I was stationed at Grand Forks AFB in North Dakota when I met Rodell Ottum playing at a church in town. Drinking coffee in the church basement, we immediately hit it off as musical kindred spirits. He was the one who introduced me to country music. Not the country music that requires people to name check beers, trucks, and jacked up tail gates to feel legitimate. I mean the country music that makes you want to drink, smoke, and stare into the nothingness of the night. I am talking about the glorious music of George Jones, Buck Owens, and Gram Parsons.
He let me sit in with his country band, Sleepless Nights, for which I played every weekend for about 6 months. I learned so much from Stephan Johnson and him. It was the best internship a musician could ask for.
In 1996, I met this guy named Doug James. He had just got back from Nashville with a demo of his songs in hand. Rodell and I built a band around him and gigged for about a year with the pictured lineup: Doug James, Rodell Ottum, Roy Finley, Jim Beiswenger, and Bill Martinez. We were billed as “Doug James and the Stampede.” Due to “creative differences,” the band split into two bands: Rodell and me vs. Doug James, Beiswenger, and Martinez. It was a somewhat friendly split, but Rodell and I retained the Stampede name.
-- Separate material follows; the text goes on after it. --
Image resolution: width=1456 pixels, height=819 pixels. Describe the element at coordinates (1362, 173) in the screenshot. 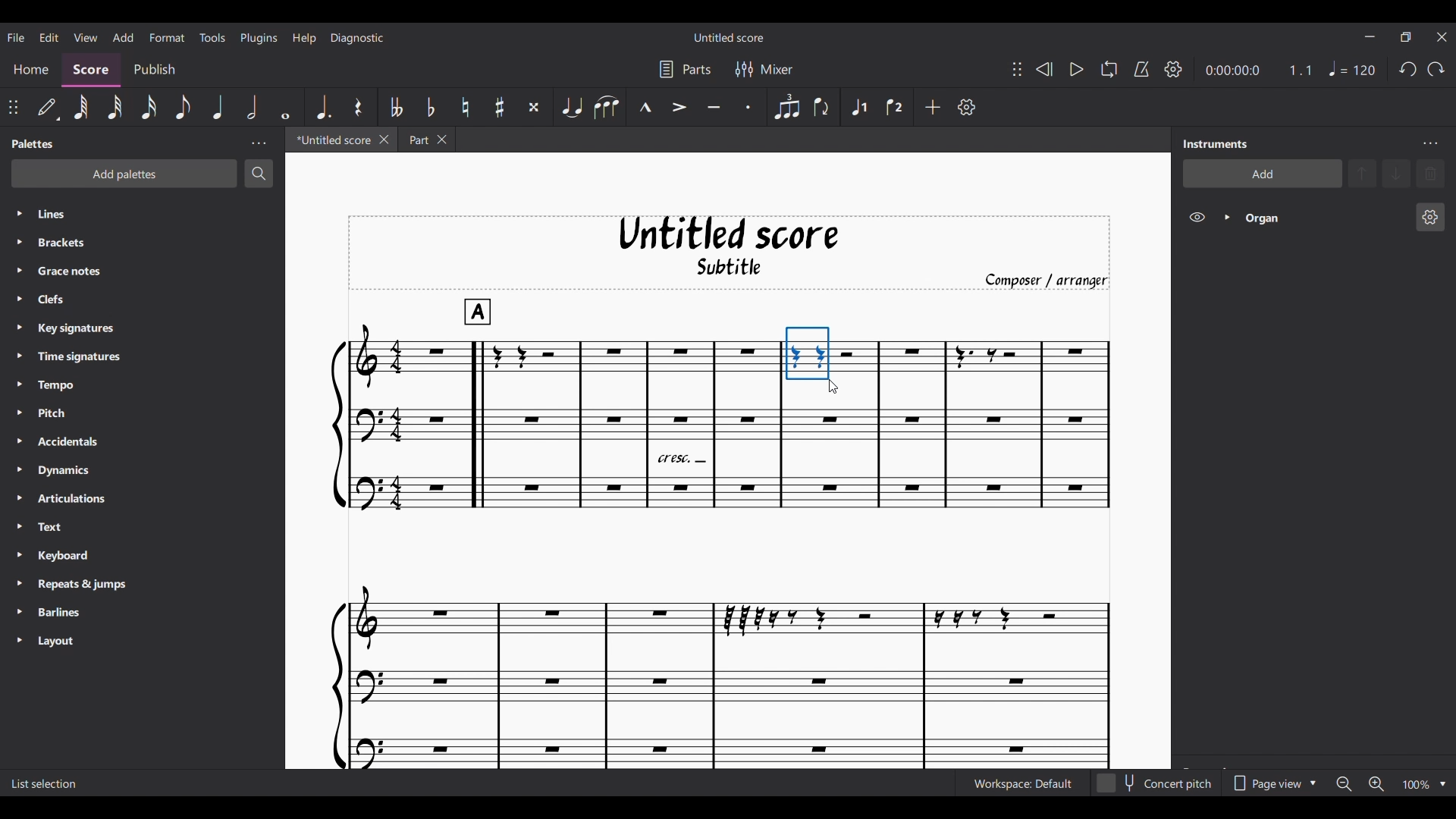

I see `Move selection up` at that location.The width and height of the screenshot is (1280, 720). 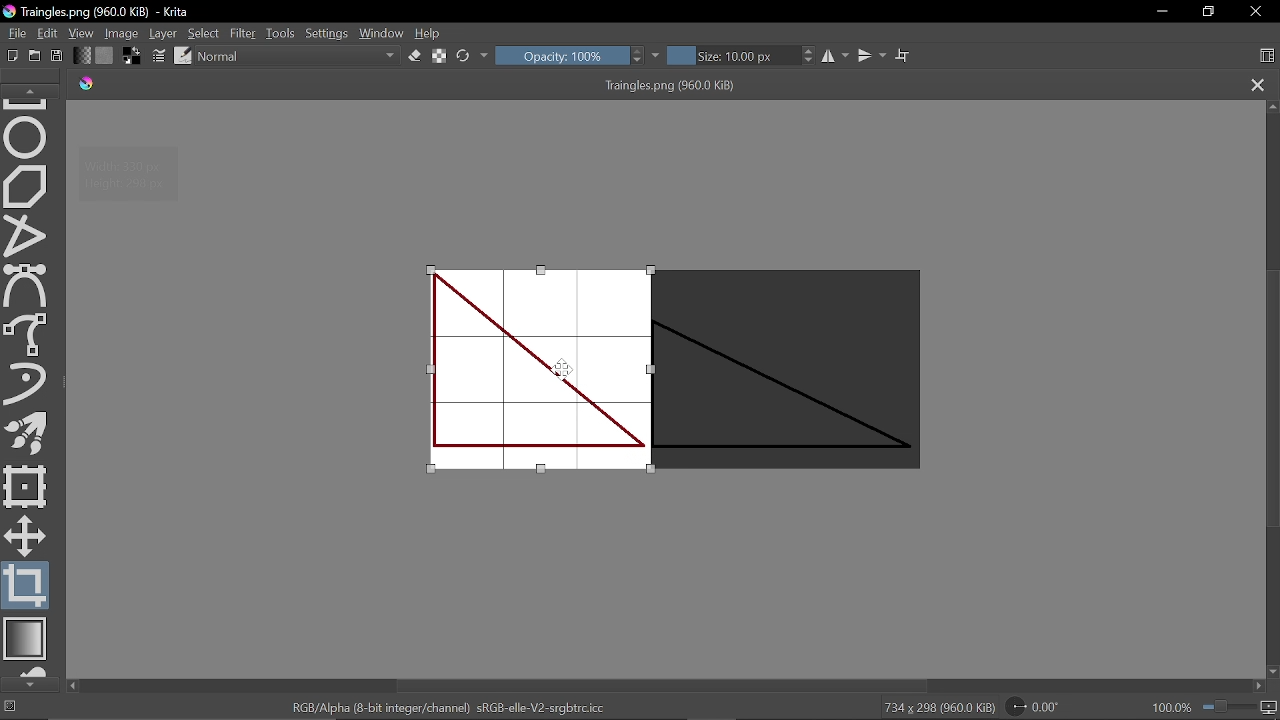 I want to click on Restore down, so click(x=1209, y=12).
Stampede reformed with Terry Tibiatowski on drums and Jenny Z on bass. We asked Jenny to leave after a few months due to performance issues. Dave Scocchera soon took over on bass duties. I can’t tell you the details of how much fun I had, but everything does come to an end. I left Stampede in 1998 to join Kid Hollywood.
I still have audio from the “post-Doug James” lineup and some audio from me sitting in with Stampede on a Sunday night in Grand Forks. At the time of the recordings in 1999, Paul Coates was on guitar/synth guitar and Scott Stenerson on drums.